[ 
https://issues.apache.org/jira/browse/SPARK-1673?page=com.atlassian.jira.plugin.system.issuetabpanels:comment-tabpanel&focusedCommentId=14338897#comment-14338897
 ] 

mike bowles commented on SPARK-1673:
------------------------------------

Some colleagues and I have a Spark version of glmnet working and have started 
some discussion.  Joseph Bradley suggested that we copy the discussion here in 
order to keep track of it.  Here's the discussion thread in the usual 
last-first order.  Besides myself, the thread involves Joseph and Debashish Das 
who is working on the OWLQN implementation.  
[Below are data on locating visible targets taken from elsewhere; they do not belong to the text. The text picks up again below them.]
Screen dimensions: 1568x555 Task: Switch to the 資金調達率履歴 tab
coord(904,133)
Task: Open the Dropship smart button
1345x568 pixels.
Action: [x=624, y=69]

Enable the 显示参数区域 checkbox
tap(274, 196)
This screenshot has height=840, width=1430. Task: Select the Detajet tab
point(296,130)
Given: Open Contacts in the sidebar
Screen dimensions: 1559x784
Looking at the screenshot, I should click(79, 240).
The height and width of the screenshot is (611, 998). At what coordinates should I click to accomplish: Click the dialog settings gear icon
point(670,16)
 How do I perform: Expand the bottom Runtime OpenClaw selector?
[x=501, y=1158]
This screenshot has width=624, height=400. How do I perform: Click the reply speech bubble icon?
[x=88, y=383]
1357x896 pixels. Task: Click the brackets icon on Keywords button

On Wed, Feb 25, 2015 at 10:35 AM, <m...@mbowles.com> wrote:

Hi Debasish,
Any method that generates point solutions to the minimization problem could 
simply be run a number of times to generate the coefficient paths as a function 
of the penalty parameter.  I think the only issues are how easy the method is 
to use and how much training and developer time is required to produce an 
answer. 

With regard to training time, Friedman says in his paper that they found 
problems where glmnet would generate the entire coefficient path more rapidly 
than sophisticated single point methods would generate single point solutions - 
not all problems, but some problems.  Ryan Tibshirani (Robert's son) who's a 
professor and researcher at CMU in convex function optimization has echoed that 
assertion for the particular case of the elasticnet penalty function (that's 
from slides of his that are available online).  So there's an open question 
about the training speed that i believe we can answer in fairly short order.  
I'm eager to explore that.  Does OWLQN do a pass through the data for each 
iteration?  The linear version of GLMNET does not.  On the other hand, OWLQN 
may be able to take coarser steps through parameter space.  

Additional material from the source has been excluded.